Activity: Please copy each line below that contains the string "computer".
[Given records — start]
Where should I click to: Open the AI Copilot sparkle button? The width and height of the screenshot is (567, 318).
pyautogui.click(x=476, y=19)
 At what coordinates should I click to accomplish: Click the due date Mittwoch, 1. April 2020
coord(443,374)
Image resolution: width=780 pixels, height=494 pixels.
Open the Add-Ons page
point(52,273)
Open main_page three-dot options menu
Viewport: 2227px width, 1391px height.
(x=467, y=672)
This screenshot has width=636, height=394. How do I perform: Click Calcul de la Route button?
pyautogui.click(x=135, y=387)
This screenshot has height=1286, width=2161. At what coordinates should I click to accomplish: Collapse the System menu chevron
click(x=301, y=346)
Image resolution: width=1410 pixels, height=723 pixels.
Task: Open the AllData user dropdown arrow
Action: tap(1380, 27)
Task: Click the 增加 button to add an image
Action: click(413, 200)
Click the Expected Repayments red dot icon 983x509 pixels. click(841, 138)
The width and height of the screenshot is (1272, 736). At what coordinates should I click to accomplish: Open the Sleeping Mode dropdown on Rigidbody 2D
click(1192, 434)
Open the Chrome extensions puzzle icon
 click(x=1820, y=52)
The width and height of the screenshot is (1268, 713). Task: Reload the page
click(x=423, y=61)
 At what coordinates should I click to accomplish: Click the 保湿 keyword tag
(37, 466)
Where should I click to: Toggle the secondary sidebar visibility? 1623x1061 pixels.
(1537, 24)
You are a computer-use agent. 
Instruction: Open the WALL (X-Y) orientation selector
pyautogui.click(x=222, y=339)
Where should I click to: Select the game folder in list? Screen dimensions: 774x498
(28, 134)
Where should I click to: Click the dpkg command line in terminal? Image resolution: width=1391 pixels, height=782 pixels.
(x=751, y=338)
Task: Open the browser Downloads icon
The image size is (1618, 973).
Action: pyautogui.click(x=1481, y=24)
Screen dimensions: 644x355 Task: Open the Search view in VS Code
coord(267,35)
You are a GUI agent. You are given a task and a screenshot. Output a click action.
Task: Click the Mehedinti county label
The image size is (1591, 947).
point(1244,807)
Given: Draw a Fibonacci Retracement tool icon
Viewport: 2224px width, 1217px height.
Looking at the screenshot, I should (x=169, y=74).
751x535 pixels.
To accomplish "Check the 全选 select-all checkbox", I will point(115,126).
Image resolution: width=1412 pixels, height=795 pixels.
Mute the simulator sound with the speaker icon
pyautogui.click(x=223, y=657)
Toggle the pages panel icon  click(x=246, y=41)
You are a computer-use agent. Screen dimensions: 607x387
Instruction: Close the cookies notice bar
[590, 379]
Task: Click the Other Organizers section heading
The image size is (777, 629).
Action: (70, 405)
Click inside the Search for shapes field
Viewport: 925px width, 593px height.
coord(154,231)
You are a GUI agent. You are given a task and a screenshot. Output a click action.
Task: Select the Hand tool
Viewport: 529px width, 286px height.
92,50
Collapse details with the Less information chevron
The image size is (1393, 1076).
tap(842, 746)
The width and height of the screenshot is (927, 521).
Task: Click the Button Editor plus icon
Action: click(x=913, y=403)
[Given records — finish]
Solved exercise:
You are a computer-use agent. 
You are a computer-use agent. Screen dimensions: 607x387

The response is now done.